Recently I’ve taken to wondering if re-incarnation was a possibility? Was there a chance, once upon a time, he lived in the desert? Is there a part of him which has always feared one day the wells and reservoirs of Cork city would run dry?
Unfortunately, if re-incarnation is a thing, it’s safe to say my children and I never lived a life without water. Thus, we are struggling somewhat with water rationing, each of us in our own way.
I’ve watched my flowers wilt and felt a pang of guilt filling the kettle for way too numerous cups of tea. My children have cut back on the length of their shower, or so they tell us.
However, it was none of the above which led to our most recent exhausting argument. It was in fact the dishwasher!
We were driving from Cork to Killarney, yer man, myself and two of our children. Yes, four of us, in close proximity, in a roasting hot car. The fact yer man’s window was jammed shut only added to the fun.

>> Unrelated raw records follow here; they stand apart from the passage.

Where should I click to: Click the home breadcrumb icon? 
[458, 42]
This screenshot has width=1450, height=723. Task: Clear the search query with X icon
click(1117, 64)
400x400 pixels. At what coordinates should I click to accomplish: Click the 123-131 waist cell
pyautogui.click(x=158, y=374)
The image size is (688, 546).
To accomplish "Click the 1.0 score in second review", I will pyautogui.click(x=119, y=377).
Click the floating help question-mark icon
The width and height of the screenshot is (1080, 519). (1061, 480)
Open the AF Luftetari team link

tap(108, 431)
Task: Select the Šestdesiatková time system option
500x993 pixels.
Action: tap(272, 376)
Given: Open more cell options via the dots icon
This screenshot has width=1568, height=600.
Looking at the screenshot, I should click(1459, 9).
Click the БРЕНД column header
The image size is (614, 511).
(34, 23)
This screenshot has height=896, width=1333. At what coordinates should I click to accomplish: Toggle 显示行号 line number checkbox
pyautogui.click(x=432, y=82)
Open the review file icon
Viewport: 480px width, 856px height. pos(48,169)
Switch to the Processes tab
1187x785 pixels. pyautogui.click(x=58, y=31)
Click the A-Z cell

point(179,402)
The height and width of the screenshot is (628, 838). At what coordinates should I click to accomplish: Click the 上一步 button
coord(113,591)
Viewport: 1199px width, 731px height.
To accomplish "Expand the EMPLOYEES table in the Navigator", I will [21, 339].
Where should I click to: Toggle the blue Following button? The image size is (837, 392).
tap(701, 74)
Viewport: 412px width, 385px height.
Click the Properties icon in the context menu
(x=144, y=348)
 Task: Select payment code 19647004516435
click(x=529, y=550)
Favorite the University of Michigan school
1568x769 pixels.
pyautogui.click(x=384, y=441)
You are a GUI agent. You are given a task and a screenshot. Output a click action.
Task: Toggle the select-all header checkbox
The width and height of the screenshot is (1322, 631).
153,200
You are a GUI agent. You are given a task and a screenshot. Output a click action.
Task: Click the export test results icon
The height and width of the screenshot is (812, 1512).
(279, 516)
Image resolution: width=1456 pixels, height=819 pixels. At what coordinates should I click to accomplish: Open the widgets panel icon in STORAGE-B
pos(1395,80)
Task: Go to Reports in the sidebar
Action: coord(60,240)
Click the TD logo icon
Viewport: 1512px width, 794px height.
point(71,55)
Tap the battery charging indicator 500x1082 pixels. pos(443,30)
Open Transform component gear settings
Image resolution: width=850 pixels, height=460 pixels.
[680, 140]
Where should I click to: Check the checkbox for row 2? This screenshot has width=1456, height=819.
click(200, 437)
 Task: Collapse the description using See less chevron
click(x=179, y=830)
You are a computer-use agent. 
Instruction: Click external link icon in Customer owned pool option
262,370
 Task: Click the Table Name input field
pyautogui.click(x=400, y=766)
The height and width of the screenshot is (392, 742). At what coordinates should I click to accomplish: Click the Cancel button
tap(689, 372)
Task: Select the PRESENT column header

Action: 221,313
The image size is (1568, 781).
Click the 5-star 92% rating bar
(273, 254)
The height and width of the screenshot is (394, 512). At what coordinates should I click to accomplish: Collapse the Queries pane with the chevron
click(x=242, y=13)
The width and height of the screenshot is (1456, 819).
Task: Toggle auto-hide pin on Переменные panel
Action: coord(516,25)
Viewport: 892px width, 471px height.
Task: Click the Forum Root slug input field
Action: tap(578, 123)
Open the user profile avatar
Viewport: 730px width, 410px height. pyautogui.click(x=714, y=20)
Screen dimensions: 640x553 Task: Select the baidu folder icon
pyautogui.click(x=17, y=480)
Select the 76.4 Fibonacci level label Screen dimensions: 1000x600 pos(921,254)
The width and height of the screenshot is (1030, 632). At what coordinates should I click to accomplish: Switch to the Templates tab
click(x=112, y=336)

For some insane reason, someone decided it would be a good idea to raise the topic of conserving water. Over several miles an argument ensued over who among us was and wasn’t making a reasonable effort to save Cork city.
There was a collective groan in the car. To be honest, if there was a chance I’d have escaped serious injury, I’d have opened the car door to eject myself, as this was a pet argument between these two which had been going on for months.
“That wash takes two hours,” said yer man.
“Yes, and uses less water and energy than any other setting,” countered our son, as the rest of us looked out the windows envying the cows in the fields.
“Are You Listening? My wash takes thirty minutes.”
“Yes, but it uses more water and energy.”
“How? Yours takes two hours!”
And so it went, on and on and on. Our son used science to back his argument, to which yer man countered every time with,
“But it takes two hours!”
Finally, just before we lost the will to live I intervened with a Google post backing the scientist. Yer man did a lot of muttering but the argument appeared to have ended.
Later that evening I heard the dishwasher starting up in the utility room. Minutes later yer man emerged.
“Aw, did it kill you to put it on the eco wash?” I said, feeling a little sorry he’d finally lost the argument.
“You must be joking. It actually says it takes three hours, not two!